Undefined Language of PDF Document:
When language is left unclear, assistive technologies become stuck and are unable to read out the text. As a result, it is critical to specify the document language for accessibility purposes so that screen readers can load the relevant pronunciation rules and browsers can show characters and scripts appropriately. Even bilingual texts are difficult to access because assistive technologies are unable to accurately pronounce some of the words with numerous language preferences. Because each language has various pronunciation norms and tones, it is preferable to create unilingual publications.
An image without alternative text:
Images cannot be identified by screen readers. As a result, each picture must have a text alternative to fulfil the same function. People with visual impairments will be unable to recognise the existence of an image and what the picture signifies if a document contains an image without alternate language.
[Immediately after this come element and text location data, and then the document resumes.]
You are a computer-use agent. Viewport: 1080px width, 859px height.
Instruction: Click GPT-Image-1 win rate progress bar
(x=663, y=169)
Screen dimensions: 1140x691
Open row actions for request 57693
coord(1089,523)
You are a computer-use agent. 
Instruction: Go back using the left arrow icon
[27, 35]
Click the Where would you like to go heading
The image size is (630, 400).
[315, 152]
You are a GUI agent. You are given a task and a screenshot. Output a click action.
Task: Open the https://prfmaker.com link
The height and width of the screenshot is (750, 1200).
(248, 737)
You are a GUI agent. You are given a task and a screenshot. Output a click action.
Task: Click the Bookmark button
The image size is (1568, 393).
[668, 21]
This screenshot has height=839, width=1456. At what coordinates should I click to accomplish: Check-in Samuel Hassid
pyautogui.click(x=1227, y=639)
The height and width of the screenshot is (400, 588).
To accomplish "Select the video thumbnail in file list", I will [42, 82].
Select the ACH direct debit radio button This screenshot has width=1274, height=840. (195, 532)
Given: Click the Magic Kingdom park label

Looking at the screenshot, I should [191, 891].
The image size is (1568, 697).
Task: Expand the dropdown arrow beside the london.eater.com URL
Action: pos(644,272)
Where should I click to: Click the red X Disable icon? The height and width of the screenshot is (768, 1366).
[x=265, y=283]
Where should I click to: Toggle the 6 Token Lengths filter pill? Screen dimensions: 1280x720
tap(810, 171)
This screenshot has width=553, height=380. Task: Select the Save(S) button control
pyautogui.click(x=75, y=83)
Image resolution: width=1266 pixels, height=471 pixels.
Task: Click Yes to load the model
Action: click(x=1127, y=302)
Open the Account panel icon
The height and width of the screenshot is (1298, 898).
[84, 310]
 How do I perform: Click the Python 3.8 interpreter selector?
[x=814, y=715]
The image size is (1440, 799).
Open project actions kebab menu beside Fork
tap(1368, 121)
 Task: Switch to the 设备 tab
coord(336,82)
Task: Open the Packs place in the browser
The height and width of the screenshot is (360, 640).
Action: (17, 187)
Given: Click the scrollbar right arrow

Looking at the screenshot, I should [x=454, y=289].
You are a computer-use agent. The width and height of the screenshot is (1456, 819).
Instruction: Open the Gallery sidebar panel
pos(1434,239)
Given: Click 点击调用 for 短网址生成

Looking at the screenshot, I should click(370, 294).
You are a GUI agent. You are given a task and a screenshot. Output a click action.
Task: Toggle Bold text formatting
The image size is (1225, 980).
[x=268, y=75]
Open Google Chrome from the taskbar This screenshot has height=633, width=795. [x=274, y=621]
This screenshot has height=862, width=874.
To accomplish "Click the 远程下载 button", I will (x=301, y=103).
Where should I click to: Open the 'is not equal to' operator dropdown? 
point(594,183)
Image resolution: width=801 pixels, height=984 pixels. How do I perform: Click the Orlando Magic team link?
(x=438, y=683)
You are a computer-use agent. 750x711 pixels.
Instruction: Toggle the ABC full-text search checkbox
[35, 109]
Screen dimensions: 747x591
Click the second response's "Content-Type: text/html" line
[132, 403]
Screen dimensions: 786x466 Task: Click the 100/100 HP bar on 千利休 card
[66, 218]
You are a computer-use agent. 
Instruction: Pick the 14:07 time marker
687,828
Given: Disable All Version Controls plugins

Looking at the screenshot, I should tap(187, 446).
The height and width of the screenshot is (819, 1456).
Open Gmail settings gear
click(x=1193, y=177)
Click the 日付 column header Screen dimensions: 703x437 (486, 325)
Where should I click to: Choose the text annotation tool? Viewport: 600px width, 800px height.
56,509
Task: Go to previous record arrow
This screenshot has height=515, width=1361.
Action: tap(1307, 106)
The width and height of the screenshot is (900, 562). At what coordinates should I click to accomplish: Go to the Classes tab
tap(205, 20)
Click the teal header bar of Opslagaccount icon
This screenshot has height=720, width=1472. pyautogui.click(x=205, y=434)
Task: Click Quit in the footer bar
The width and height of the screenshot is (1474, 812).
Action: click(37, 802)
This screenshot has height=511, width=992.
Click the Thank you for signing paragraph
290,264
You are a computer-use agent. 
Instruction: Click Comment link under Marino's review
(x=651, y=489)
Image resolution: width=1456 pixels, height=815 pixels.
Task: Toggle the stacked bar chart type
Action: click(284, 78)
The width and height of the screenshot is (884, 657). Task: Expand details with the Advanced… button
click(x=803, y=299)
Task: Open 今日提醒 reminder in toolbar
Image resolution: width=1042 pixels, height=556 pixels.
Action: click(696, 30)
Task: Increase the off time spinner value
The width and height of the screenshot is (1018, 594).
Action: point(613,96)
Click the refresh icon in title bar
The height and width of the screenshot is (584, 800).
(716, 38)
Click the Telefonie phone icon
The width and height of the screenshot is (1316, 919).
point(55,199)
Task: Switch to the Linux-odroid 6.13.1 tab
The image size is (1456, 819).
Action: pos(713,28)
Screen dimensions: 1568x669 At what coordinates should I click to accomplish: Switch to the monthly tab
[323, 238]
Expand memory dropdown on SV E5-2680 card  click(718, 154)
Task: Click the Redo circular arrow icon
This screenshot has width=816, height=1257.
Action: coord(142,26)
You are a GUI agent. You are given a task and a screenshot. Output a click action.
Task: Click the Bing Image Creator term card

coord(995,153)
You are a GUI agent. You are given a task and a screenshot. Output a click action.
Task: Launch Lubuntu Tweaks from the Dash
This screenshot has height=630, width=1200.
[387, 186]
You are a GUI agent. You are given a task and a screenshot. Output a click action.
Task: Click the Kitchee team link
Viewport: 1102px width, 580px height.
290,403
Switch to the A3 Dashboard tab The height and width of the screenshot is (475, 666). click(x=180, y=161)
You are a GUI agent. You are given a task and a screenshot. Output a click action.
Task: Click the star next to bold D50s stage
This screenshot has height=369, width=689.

No bookmarks in long PDF documents:
Bookmarks are used to help you browse and discover information in a PDF document. If a long document lacks bookmarks, persons with cognitive impairments will struggle to go to a specific area of the document to obtain the necessary information.
Reading order error:
A PDF document is navigated using tabs. To preserve the visual flow of a page, there is a typical tab order—left to right, top to bottom. In order for keyboard and assistive technology users to traverse a document, a logical structure must be established. Incorrect reading order is a crucial problem that prevents users from fully grasping the context and navigating effectively.
Undefined Table Header:
A person with visual impairments will be unable to understand the notion of a table unless suitable table headers and tags are used. Well-defined table headers, rows, and column markups are critical for accessibility—well-marked tables are recognized by assistive technology, helping users to grasp the context.
Using Image-Only Content:
The content of scanned PDF documents is not available in text format, but rather as a collection of photos. Scanned PDFs are inaccessible to those who use assistive technology because pictures are inaccessible to screen readers. PDFs containing image-only content prevent users from browsing and searching through the document.